« Putain Perrine, mais qu’est-ce
tu fous bordel ?!», soit la réaction hystérico-distinguée de Monsieur
Hulot tout à l’heure en franchissant la porte de la cuisine, en même temps
qu’un nuage de fumée opaque, avant de m’arracher le casque Sennheiser que je portais sur les oreilles - casque démesuré
n’ayant rien à envier aux cache-oreilles en poils synthétiques que
j’affectionnais particulièrement dans les années 80: isolant, très isolant…. – et
d’aspirer de mes trompes d’Eustache les dernières notes de Walk des Foo Fighters que je vociférais en pianotant sur mon
clavier. « Oh chiiiittteeee!! Non,
non, noooon !! ». Et bien si : dans ce souci d’urgence qui
m’avait poussée -non ! - obligée, entre la mise au lit des Vedettes et la
mise au four du gratin de légumes, à m’intéresser sans attendre une seconde de
plus aux invitations Klout qui
encombraient ma page Facebook depuis 5 semaines, j’avais laissé cramer l’unique
plat de la semaine que je comptais cuisiner.

» JEU DE DONNÉES
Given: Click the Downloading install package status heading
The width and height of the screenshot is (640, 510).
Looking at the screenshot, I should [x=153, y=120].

...

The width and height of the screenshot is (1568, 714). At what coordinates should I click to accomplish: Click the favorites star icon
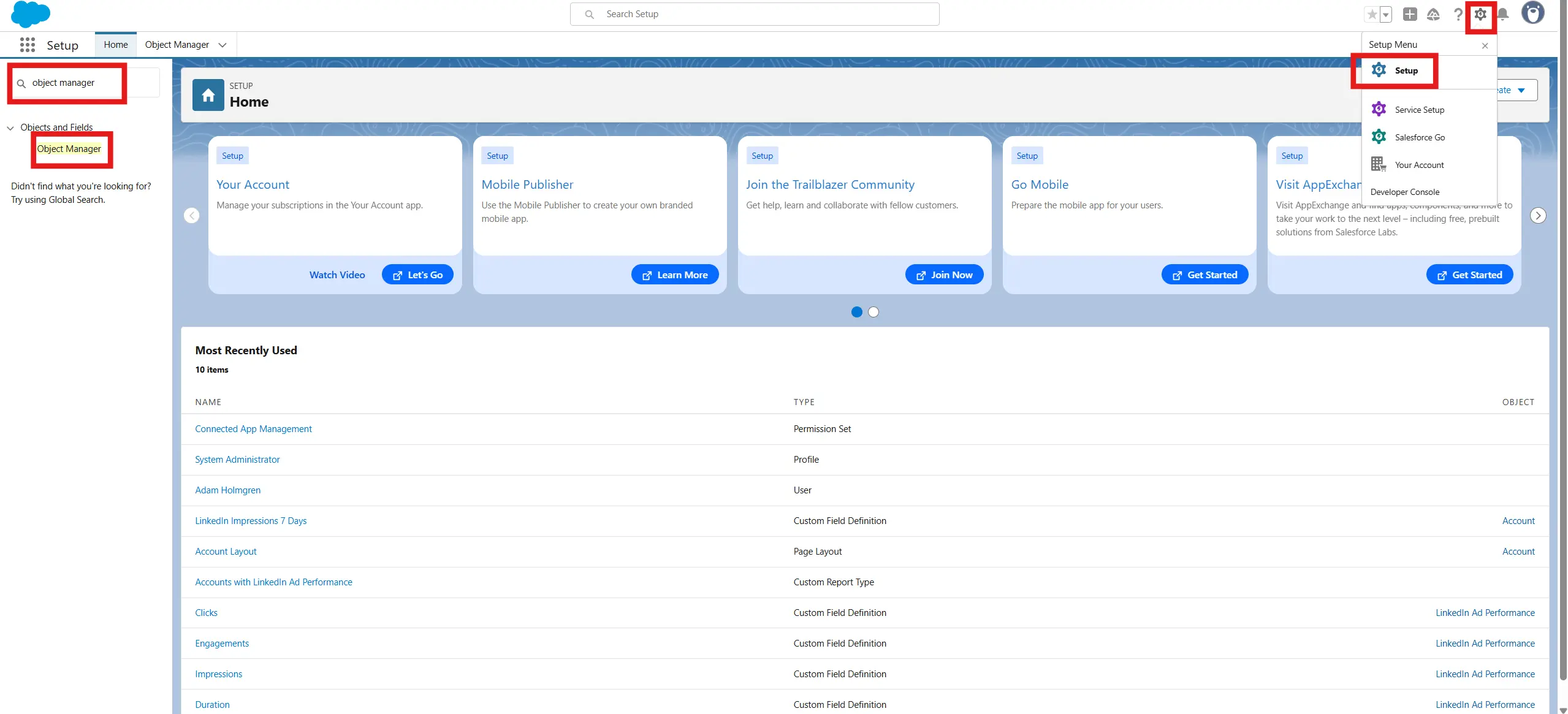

» CONSIGNES
• 1. Dans l'extrait choisi, quel morceau était chanté au clavier avant que le casque ne soit arraché ?
• 2. Prolongez le récit de ce gratin calciné au-delà de la dernière phrase de l'extrait choisi.

» RÉPONSES AUX EXERCICES
• 1. Walk, des Foo Fighters.

• 2.
- « Et t’entends pas qu’y en a
une des deux qui braille ?? T’es tellement scotchée à ton PC que
t’oublies tout ce qu’il y a autour !! »
- « Alors, d’abord, c’est pas un PC,
c’est un MAC !! Et excuse-moi de me détendre un peu après 8h de boulot, et
puis si je mets un casque, c’est pour pas réveiller les filles, pas pour ne pas les entendre !! Et
ton gratin de légumes, tu peux te le….euh, le manger : ça suffira…»
Non mais alors quoi ? Parce qu’on est mère de famille, on devrait se
voir interdire tout accès à une connexion internet ou à un objet composé d’un
écran et d’un clavier ? De toute manière, je pense que pour toute une
partie de la population des jeunes parents, ce déni de technologie serait vain.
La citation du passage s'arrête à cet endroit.